IA-SD-41: Last week, parties selected their nominees for the Jan. 19 race to replace Republican Mariannette Miller-Meeks in this southeastern Iowa district. Miller-Meeks was elected to the House last year, defeating Democrat Rita Hart by just six votes. While Hart is currently contesting the results, Miller-Meeks resigned from her seat in the state Senate and is currently seated in the House on a provisional basis.
Mary Stewart, who was the 2018 Democratic nominee for this seat, will face Republican Adrian Dickey, a businessman. This district has experienced the same rightward trend in the Trump era that we’ve seen in many other rural areas, swinging from 53-45 Obama to 57-38 Trump in 2016, though Republican Gov. Kim Reynolds won by a smaller 52-45 in 2018.
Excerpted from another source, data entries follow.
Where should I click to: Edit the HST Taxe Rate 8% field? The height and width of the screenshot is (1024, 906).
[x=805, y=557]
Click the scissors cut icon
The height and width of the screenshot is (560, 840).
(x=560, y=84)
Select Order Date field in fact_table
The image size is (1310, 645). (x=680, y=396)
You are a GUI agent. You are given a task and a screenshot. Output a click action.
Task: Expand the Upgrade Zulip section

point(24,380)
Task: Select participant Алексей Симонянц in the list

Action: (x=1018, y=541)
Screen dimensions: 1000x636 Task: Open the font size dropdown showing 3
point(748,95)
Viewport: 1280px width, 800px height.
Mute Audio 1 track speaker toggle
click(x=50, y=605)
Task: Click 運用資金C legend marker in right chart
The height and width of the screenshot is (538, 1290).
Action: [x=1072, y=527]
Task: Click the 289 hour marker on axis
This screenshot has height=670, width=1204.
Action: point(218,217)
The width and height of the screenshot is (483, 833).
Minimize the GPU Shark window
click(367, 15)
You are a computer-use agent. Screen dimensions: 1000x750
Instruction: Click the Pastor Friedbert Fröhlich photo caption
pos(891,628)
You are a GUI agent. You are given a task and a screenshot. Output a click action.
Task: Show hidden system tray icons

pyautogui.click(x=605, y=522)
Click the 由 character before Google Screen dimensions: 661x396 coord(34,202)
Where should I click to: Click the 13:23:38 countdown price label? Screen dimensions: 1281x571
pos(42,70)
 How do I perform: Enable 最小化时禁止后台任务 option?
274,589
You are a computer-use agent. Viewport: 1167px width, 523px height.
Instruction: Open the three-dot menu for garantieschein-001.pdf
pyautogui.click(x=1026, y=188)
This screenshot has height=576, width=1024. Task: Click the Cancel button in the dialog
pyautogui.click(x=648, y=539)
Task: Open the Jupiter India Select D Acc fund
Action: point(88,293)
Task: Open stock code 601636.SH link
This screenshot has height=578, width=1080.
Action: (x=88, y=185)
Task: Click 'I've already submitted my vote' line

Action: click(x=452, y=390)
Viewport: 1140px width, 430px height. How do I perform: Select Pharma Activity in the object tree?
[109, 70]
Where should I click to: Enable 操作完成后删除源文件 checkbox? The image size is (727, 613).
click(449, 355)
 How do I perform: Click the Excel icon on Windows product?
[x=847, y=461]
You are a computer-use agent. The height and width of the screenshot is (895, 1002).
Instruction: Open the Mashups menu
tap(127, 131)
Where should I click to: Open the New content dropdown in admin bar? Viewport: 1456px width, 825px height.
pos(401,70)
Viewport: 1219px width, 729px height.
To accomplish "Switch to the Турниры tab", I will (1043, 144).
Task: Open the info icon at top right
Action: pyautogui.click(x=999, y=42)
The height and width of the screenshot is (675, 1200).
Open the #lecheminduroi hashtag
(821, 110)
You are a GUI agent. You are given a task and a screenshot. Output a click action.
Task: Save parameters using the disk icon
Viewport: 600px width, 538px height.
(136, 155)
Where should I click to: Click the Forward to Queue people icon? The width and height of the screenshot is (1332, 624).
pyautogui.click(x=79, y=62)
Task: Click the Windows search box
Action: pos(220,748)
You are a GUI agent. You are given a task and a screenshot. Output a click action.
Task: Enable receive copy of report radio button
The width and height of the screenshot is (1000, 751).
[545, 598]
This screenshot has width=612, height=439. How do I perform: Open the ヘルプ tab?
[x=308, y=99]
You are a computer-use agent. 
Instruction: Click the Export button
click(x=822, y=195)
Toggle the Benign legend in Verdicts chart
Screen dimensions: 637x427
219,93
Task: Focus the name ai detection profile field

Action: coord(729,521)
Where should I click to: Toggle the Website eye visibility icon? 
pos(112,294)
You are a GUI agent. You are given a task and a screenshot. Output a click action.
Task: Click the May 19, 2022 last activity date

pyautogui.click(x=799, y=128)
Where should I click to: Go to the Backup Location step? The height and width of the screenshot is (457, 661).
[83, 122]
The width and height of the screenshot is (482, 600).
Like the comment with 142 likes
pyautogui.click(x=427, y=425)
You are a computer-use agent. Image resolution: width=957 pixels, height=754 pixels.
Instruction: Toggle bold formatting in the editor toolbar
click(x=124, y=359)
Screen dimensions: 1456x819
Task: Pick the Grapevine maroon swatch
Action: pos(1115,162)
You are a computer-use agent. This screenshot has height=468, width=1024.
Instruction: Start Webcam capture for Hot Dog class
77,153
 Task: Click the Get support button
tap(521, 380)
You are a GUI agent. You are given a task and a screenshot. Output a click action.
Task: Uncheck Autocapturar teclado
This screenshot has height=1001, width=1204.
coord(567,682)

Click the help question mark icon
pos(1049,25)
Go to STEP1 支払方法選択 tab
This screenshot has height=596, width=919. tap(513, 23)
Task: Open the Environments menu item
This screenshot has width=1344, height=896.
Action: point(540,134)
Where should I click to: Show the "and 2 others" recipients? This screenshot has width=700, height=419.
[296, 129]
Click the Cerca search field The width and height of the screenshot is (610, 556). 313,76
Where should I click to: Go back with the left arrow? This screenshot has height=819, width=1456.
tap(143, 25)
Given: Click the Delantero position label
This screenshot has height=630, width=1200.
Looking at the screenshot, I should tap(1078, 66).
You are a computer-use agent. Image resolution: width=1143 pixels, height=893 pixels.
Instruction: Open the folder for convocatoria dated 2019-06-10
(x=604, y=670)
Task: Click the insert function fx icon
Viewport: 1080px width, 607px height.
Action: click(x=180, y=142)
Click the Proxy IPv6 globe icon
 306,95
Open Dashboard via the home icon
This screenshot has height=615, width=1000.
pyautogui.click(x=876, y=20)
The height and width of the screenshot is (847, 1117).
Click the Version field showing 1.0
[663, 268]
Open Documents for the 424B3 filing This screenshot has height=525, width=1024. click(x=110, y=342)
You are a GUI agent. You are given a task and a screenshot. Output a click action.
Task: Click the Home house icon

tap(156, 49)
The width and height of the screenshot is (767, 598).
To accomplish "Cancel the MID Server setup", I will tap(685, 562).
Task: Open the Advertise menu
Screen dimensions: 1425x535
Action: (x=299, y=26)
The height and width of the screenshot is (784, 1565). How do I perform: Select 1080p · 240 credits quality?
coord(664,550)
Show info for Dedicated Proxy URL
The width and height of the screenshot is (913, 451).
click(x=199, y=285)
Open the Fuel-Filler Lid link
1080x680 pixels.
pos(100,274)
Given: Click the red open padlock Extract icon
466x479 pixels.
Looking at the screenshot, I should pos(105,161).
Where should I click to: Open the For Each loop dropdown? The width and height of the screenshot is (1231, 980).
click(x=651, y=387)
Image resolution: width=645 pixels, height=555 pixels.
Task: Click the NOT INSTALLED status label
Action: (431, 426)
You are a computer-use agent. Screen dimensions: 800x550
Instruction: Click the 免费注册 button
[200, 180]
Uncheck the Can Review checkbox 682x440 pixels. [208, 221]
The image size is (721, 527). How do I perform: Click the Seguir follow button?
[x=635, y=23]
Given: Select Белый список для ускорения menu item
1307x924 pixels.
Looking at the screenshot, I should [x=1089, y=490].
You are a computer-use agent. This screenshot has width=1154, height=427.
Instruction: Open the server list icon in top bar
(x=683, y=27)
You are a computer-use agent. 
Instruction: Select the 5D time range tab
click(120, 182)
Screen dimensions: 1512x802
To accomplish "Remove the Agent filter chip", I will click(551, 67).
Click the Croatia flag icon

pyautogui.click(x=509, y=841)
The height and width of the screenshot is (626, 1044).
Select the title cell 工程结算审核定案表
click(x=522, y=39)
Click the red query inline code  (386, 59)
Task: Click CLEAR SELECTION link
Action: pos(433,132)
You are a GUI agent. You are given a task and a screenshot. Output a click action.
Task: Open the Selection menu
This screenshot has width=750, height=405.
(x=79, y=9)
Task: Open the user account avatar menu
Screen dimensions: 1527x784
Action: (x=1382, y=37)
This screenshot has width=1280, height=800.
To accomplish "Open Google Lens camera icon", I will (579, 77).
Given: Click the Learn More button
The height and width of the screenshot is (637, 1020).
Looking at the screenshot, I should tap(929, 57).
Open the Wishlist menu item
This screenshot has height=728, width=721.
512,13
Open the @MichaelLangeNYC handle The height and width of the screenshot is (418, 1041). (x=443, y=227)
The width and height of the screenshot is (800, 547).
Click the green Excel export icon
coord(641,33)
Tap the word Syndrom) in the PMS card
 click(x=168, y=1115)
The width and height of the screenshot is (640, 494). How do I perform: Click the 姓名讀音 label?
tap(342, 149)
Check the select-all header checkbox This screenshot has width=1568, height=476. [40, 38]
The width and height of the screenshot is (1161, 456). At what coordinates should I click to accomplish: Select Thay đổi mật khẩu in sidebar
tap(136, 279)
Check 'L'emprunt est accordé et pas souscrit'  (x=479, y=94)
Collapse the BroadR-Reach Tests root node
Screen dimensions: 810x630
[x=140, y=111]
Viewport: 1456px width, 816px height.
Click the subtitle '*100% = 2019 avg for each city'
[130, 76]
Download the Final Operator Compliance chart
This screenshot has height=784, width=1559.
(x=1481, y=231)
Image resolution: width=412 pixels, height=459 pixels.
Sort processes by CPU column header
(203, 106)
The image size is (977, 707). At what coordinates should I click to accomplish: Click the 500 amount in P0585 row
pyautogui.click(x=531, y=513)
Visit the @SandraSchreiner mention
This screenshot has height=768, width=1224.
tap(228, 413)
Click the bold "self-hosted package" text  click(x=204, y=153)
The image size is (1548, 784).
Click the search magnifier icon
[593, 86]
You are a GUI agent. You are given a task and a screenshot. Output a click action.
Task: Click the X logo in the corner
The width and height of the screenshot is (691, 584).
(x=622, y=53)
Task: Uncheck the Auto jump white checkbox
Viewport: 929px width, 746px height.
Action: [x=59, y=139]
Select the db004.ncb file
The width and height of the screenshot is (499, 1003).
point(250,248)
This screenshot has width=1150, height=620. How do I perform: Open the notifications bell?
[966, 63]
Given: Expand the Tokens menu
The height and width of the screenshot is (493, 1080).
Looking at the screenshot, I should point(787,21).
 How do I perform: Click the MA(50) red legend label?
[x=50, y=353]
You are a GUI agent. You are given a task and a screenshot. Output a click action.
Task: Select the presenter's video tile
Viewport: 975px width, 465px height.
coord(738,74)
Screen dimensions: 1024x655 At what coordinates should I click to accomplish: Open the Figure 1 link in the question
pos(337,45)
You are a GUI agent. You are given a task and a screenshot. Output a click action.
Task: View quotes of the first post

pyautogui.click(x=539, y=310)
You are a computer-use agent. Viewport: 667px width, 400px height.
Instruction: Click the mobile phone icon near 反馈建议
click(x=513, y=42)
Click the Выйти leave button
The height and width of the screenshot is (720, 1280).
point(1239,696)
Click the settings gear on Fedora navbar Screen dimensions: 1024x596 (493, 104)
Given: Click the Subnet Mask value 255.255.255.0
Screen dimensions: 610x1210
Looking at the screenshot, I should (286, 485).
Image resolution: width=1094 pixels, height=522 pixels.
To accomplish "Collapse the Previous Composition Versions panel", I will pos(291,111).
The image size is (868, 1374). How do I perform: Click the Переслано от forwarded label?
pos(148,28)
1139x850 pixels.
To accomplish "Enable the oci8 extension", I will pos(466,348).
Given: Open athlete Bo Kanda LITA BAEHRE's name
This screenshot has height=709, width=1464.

Despite the shift, Republicans only narrowly prevailed in the last two midterms amid very different political climates. In 2014, a great GOP year nationally, Republican incumbent Mark Chelgren defeated Democrat Steven Siegel just 51-49, while in 2018, a year much more favorable to Democrats, Miller-Meeks actually increased that margin, defeating Stewart 52-48.
Republicans have a 31-18 advantage in this chamber with just this seat vacant.
ME-SD-14: Candidates have been selected by their parties for the March 9 race to replace former Sen. Shenna Bellows, who was inaugurated as secretary of state in December. Both sides went with former state House members: The Democrats chose Craig Hickman, while Republicans tapped William Guerrette. While this district swung from 55-43 Obama to 47-45 Trump in 2016, Bellows never had any trouble winning re-election in this Augusta-area seat.
Democrats hold a 21-13 majority in this chamber with just this seat vacant.
● Boston, MA Mayor: Boston Chief of Health and Human Services Marty Martinez did not rule out a bid for mayor when asked this week. Martinez, who is of Mexican ancestry, would be the city’s first Hispanic leader, as well as its first gay mayor.